= Set problem 1 =
Copy out the part of the entries that opens with the line containing "You are a computer-use agent. This" and closes with the line containing "click(x=374, y=447)", keeping both of those lines.

= Passage given =
I am considering starting the ROTH TSP for myself and a ROTH IRA for my wife who is a stay at home mother. We don’t exceed the income threshold to contribute and we file jointly. We can contribute $1000 each month and we’re looking to put $500 away for her into a moderate aggressive fund through Vanguard or other firm and my $500 towards a C fund using ROTH TSP. I deploy for short periods of time to tax exempt areas in the globe so ROTH TSP seemed like a good way to contribute above the $5500 usual threshold. I feel like based on our age we can assume some risk and are planning on 65 as a target age for retirement. Here’s the question…..

Knowing our situation; where would you and how would you begin these two ROTH investments if you were in my shoes?

= Set problem 2 =
According to the retirement savings question, why did the Roth TSP seem like a good choice for the writer's own contributions?

= Raw records =
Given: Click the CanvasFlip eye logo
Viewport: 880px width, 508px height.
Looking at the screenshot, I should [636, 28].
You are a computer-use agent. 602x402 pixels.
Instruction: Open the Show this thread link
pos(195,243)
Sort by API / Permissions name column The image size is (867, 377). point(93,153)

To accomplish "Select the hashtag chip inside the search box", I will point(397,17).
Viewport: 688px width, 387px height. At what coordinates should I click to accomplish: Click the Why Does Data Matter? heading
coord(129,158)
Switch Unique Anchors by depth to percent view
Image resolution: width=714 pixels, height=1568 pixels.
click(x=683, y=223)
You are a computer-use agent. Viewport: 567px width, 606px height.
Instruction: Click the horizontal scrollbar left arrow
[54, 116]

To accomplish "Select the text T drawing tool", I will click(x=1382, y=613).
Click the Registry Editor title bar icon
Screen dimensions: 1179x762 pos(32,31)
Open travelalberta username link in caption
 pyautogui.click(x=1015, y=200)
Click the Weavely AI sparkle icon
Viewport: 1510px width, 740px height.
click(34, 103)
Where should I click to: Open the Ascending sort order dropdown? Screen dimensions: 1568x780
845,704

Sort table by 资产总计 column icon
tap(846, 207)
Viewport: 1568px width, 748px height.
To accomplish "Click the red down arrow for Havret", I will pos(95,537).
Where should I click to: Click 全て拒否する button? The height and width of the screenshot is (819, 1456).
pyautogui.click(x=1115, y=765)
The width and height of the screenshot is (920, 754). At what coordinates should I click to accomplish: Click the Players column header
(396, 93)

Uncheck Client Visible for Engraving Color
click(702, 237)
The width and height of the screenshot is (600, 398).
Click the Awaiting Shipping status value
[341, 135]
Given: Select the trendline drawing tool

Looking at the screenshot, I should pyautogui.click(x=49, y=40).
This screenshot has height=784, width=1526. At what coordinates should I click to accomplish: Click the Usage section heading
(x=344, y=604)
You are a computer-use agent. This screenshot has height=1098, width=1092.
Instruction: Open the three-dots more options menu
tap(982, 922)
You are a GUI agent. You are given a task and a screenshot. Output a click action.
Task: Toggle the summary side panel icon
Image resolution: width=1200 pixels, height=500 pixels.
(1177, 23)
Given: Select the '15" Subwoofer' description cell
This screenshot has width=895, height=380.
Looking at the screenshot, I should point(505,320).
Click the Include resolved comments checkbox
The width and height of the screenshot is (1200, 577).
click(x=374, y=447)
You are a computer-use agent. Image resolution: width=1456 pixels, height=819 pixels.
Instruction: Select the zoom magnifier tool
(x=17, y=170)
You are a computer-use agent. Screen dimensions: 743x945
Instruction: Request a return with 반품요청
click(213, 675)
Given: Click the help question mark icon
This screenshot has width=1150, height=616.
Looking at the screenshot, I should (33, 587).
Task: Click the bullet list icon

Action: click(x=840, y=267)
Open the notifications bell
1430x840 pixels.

= Final answer 1 =
You are a computer-use agent. This screenshot has height=1098, width=1092.
Instruction: Open the three-dots more options menu
tap(982, 922)
You are a GUI agent. You are given a task and a screenshot. Output a click action.
Task: Toggle the summary side panel icon
Image resolution: width=1200 pixels, height=500 pixels.
(1177, 23)
Given: Select the '15" Subwoofer' description cell
This screenshot has width=895, height=380.
Looking at the screenshot, I should point(505,320).
Click the Include resolved comments checkbox
The width and height of the screenshot is (1200, 577).
click(x=374, y=447)

= Final answer 2 =
The writer deploys for short periods to tax-exempt areas of the globe, so the Roth TSP seemed like a good way to contribute above the usual $5500 threshold.